→ **PROBLEM STATEMENT**: Although the records include pictures, print only the rest, exactly as written.

[Opening EXERCISE MATERIALS section]

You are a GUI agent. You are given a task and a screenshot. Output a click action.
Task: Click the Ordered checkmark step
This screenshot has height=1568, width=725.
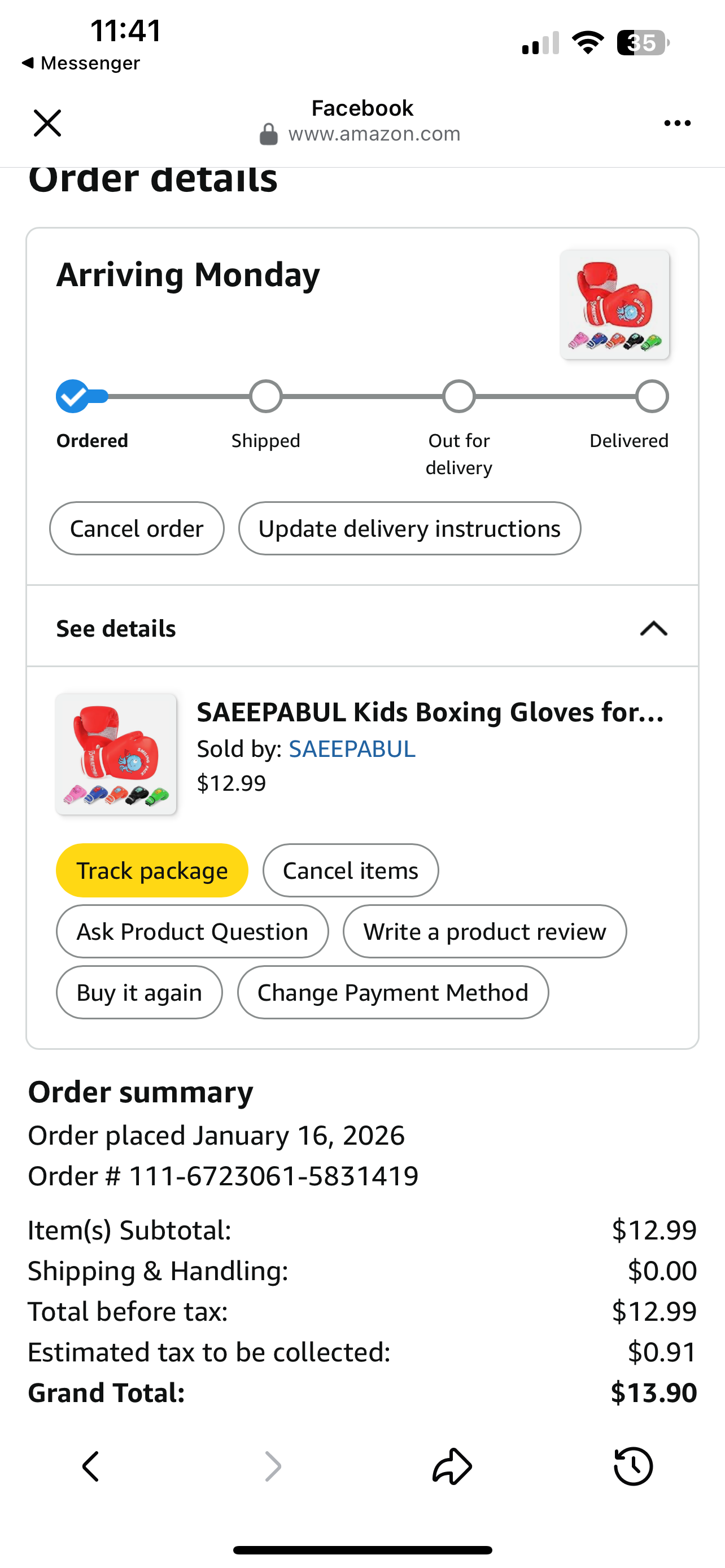73,397
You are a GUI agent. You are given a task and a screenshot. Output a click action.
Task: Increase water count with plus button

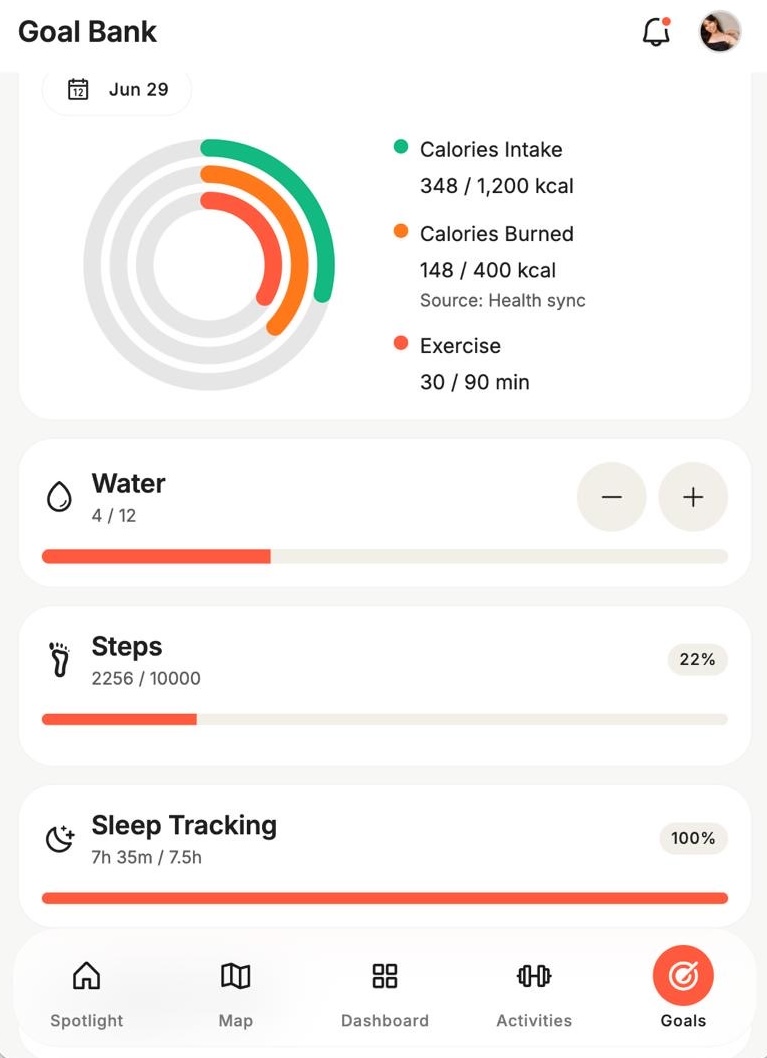tap(693, 497)
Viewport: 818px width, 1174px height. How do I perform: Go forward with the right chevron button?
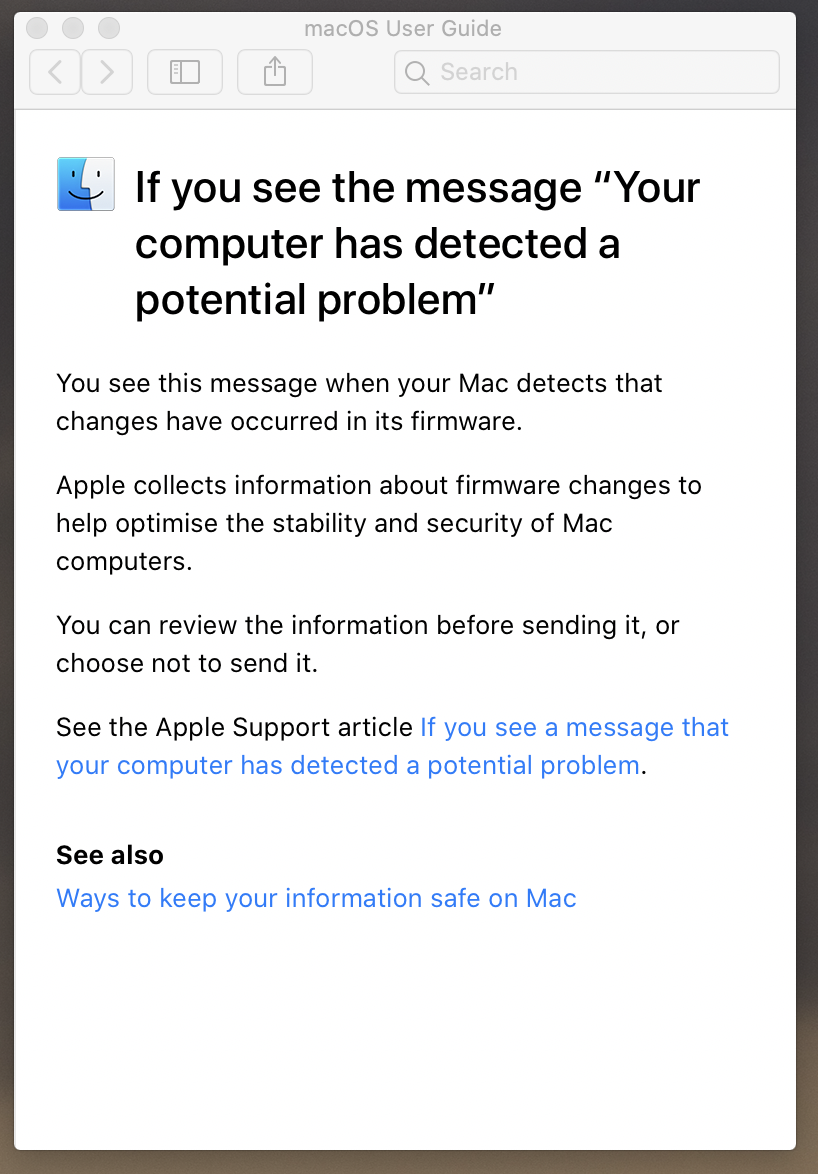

[Closing EXERCISE MATERIALS section]

→ **SOLUTION FOR THIS EXERCISE**:
You are a GUI agent. You are given a task and a screenshot. Output a click action.
Task: Click the Ordered checkmark step
This screenshot has height=1568, width=725.
73,397
You are a GUI agent. You are given a task and a screenshot. Output a click action.
Task: Increase water count with plus button

tap(693, 497)
Viewport: 818px width, 1174px height. How do I perform: Go forward with the right chevron button?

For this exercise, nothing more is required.